Dans cette cinquième analyse de la folie des banques centrales, je me concentrerai exclusivement sur les décisions du gouverneur Tiff Macklem de la Banque du Canada, ce serviteur du peuple si compétent et si humble, né à Montréal et docteur en économie de l’université Western, de London, ON. Pour les journalistes et commentateurs qui disent que l’on ne devrait pas contester la compétence de la Banque du Canada et de son saint gouverneur, lisez bien cette analyse que je ne dis pas non biaisé, mais basée sur des faits.

Mercredi dernier, la Banque du Canada a continué dans sa folie d’essayer de diminuer l’inflation en augmentant le taux directeur de cinquante points. Le taux est ainsi passé à 3.75%, soit plus que la limite supérieure visée pour l’inflation, alors que l’inflation est elle-même à la baisse pour deux mois consécutifs. Il n’y a pas de lien, mais je pense que le résultat de cette hausse du taux directeur sera une nouvelle hausse de l’inflation en octobre. Ah! On verra dans trois semaines.

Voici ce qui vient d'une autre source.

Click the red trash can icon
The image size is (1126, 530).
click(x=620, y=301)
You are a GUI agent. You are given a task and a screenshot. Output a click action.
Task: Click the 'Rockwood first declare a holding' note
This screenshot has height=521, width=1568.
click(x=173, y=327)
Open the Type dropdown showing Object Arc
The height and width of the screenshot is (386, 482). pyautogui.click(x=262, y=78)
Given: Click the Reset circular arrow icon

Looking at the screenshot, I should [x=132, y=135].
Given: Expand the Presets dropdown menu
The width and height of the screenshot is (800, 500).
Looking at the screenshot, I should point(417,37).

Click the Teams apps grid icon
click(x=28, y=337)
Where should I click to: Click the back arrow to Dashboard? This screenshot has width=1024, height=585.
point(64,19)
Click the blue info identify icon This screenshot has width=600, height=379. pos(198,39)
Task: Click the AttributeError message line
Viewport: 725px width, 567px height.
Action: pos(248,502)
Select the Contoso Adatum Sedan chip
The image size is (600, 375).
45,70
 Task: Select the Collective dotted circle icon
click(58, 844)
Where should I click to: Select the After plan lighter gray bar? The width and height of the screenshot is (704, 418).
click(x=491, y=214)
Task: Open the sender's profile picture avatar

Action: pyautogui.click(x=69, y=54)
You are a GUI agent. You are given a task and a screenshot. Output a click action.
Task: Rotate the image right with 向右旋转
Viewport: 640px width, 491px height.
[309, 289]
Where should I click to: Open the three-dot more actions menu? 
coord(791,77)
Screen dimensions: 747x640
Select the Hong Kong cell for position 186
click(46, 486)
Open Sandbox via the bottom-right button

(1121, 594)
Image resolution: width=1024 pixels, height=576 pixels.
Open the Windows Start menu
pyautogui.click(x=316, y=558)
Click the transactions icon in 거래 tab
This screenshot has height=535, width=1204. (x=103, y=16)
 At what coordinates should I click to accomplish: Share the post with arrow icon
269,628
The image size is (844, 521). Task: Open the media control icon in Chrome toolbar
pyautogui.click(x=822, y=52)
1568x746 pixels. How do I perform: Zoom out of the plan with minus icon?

L’inflation et le taux directeur
Considérons maintenant l’évolution de l’actuelle inflation et la lente réaction de la Banque du Canada. L’inflation a dépassé la marge minimale d’un pour cent, telle que fixée par le Parlement, dès le mois de février 2021 et la marge supérieure de trois pour cent dès avril 2021. La baisse de l’inflation en juin 2021 est restée en haut de la limite supérieure et l’inflation s’est gonflée régulièrement depuis lors, poussée par les prix du pétrole et des transports. Les prix de l’alimentation ont ensuite suivi rapidement.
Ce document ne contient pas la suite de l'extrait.